Sunday, January 4, 2009

The De-volution Of Inaugural Balls

TW: WaPo puts together a piece on how inaugural festivities have evolved over the years from elegant to out of control. I have a feeling this year's edition will be challenging but those there will never forget it I am sure.

From WaPo:
"At the 1893 inaugural ball of Stephen Grover Cleveland, heralded as "a triumph of the electricians' skill" at the time, a canopy constructed of 10,000 square yards of gold bunting hung over a jubilant display of silk, flowers and incandescent light bulbs, which spelled out the names of all previous presidents in gargantuan twinkly letters. A 120-piece orchestra led by John Philip Sousa played for the guests, who could pause from dancing to nibble on 60,000 oysters, 10,000 chicken croquettes, 150 gallons of lobster salad and 1,300 quarts of ice cream, among other things.

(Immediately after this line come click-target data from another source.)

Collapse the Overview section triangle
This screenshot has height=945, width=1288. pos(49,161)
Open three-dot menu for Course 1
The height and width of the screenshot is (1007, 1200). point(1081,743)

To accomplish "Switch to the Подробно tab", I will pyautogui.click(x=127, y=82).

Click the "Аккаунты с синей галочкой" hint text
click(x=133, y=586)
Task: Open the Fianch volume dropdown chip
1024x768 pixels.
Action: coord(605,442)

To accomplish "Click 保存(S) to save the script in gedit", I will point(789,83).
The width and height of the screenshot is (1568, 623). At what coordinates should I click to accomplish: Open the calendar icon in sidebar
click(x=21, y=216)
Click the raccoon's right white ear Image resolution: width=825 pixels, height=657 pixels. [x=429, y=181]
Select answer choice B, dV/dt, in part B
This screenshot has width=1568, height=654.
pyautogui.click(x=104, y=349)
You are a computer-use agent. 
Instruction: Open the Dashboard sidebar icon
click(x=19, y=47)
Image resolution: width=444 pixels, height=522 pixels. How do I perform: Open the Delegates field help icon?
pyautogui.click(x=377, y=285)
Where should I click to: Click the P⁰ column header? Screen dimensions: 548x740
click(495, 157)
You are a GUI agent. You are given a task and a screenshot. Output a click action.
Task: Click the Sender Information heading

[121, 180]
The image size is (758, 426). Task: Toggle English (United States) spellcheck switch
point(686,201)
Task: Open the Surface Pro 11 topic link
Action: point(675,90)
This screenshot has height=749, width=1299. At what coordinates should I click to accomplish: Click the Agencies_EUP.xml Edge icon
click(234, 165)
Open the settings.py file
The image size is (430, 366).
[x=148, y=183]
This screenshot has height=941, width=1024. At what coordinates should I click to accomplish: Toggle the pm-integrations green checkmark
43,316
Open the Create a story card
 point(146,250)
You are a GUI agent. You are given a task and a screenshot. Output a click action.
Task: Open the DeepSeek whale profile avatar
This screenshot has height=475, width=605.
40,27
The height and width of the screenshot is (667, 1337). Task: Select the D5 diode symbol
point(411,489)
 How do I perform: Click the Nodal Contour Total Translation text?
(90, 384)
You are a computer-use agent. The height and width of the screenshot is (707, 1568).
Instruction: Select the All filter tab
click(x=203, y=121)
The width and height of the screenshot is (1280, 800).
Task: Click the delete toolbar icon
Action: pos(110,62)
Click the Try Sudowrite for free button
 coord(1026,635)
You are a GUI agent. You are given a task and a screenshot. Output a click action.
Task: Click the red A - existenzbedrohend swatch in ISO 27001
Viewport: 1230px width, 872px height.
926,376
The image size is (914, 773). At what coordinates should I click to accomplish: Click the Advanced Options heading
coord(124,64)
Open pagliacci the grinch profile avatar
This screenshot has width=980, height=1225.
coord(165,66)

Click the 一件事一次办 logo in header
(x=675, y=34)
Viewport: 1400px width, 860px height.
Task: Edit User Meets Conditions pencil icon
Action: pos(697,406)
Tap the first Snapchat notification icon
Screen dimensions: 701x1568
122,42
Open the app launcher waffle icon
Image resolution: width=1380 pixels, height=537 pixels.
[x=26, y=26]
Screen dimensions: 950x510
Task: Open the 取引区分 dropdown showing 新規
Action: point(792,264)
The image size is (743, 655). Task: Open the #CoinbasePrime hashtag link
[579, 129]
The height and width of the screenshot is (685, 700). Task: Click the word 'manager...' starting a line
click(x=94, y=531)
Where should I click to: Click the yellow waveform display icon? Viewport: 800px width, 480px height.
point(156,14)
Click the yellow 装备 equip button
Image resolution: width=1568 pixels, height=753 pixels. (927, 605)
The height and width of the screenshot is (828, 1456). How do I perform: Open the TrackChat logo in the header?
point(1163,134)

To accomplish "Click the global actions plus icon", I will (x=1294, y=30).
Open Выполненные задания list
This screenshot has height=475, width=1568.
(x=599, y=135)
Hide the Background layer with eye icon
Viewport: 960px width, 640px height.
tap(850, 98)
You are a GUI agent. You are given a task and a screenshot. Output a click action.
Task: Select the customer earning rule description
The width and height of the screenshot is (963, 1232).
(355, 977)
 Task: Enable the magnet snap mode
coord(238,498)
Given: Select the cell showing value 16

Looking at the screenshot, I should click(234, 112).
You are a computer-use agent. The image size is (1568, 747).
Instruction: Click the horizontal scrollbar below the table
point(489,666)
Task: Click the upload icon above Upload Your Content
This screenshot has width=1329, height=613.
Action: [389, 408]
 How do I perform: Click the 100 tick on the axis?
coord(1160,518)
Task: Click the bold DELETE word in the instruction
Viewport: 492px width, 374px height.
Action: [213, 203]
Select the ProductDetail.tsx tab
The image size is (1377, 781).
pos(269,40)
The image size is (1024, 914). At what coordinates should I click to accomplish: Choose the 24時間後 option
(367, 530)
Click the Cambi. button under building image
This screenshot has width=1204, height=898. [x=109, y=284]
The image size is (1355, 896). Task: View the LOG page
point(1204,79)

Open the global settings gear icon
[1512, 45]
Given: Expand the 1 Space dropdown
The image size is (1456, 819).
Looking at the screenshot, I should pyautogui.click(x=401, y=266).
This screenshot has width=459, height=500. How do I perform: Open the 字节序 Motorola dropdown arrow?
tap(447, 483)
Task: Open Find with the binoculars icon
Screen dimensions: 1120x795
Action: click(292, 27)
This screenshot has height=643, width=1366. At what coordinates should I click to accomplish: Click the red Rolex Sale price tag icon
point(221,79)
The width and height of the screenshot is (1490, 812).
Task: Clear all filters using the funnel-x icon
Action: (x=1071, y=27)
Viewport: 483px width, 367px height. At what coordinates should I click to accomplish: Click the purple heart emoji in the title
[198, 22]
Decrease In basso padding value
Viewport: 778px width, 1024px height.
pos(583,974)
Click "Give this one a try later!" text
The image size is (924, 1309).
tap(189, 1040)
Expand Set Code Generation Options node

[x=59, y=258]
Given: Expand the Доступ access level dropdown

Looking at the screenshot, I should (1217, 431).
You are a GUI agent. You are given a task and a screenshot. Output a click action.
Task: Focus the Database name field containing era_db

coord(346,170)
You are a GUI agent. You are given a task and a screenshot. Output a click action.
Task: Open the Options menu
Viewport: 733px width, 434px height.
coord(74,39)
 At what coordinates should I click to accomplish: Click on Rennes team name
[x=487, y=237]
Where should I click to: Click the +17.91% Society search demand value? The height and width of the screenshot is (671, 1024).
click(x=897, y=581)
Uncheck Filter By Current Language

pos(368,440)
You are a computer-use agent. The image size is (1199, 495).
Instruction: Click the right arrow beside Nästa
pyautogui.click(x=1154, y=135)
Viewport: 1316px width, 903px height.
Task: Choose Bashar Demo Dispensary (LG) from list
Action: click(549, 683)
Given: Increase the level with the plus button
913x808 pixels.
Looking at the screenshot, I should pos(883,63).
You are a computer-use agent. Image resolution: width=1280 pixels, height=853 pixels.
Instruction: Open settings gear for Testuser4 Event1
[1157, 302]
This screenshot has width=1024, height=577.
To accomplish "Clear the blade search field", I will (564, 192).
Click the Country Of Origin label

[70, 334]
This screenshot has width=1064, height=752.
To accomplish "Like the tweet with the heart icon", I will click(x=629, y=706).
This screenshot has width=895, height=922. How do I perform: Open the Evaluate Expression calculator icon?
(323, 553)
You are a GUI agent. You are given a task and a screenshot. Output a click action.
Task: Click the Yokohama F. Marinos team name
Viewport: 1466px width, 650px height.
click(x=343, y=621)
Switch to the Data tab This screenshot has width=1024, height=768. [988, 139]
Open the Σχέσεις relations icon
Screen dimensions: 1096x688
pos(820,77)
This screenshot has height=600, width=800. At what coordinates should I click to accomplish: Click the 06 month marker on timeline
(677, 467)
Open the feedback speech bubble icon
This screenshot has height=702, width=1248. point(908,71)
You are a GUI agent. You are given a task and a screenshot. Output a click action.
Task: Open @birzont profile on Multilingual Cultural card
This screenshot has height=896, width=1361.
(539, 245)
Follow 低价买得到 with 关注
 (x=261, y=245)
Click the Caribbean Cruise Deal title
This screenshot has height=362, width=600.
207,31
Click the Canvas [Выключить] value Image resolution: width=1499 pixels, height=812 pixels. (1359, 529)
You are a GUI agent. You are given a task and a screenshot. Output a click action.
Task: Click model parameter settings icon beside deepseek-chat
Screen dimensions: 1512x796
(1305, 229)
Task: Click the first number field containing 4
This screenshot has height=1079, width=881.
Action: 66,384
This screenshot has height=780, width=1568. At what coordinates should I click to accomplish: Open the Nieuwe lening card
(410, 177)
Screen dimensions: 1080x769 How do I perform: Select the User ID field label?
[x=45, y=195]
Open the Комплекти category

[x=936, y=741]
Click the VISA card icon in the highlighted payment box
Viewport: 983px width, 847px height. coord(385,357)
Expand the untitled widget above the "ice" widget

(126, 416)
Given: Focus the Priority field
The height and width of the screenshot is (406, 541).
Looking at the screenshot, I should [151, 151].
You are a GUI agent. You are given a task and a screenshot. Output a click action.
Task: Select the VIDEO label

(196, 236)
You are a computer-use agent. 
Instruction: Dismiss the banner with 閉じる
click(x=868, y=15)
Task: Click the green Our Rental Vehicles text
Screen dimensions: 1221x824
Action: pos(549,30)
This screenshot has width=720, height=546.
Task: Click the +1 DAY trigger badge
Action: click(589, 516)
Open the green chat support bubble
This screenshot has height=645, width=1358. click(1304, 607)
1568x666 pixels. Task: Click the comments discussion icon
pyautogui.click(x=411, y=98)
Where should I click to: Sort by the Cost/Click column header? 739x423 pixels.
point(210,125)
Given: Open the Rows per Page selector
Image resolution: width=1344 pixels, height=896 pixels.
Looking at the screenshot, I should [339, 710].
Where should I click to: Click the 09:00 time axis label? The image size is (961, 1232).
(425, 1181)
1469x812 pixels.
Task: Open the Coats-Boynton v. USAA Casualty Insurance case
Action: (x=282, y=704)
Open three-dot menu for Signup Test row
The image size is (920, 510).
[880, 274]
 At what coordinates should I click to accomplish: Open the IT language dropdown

For male attendees who arrived feeling disheveled, a team of 10 barbers stood at the ready to provide on-site cuts and shaves.

At the 1997 inaugural balls of William Jefferson Clinton, guests at certain venues could purchase a plastic box containing a ham and Swiss mini-biscuit for $5.50 and, for an extra $4, a glass of wine dispensed from an 18-liter box. Naturally, that wasn't true of every venue. Some places went the peanuts 'n' frozen cookies route. At the Tennessee ball in Union Station, one resourceful guest brought along her own box of Cheez-Its...

...The whole thing started to go all wrong, prospective ballgoer, in the '50s, that decade of Kinsey, Elvis and Ike. It wasn't his fault; he and Mamie loved to dance...

...When Dwight D. Eisenhower entered office in 1953, Democrats had been in the White House for two full decades, and Republicans were rarin' for a good bash.

And how. An official ball was planned and the Inaugural Committee sent out thousands of invitations to supporters -- way more than the D.C. Armory, the planned venue, could accommodate. By the time Inauguration Day rolled around, more than 90 percent of those invited had responded affirmatively, so the committee had decided to split the ball between two jampacked locations: the Armory and a Georgetown gymnasium. On the morning of the event, some 2,000 come-latelies rushed the ticket booth to learn which venue they had been assigned to, and in the process missed something important: the soon-to-be-sworn-in Eisenhower, passing by the booth on his way to the Capitol...

...Technology added another layer of frenzy to the Kennedy festivities: Those inaugural balls were televised, meaning that people around the country saw the first family in all its glamour and began, in later years, to angle for tickets like never before."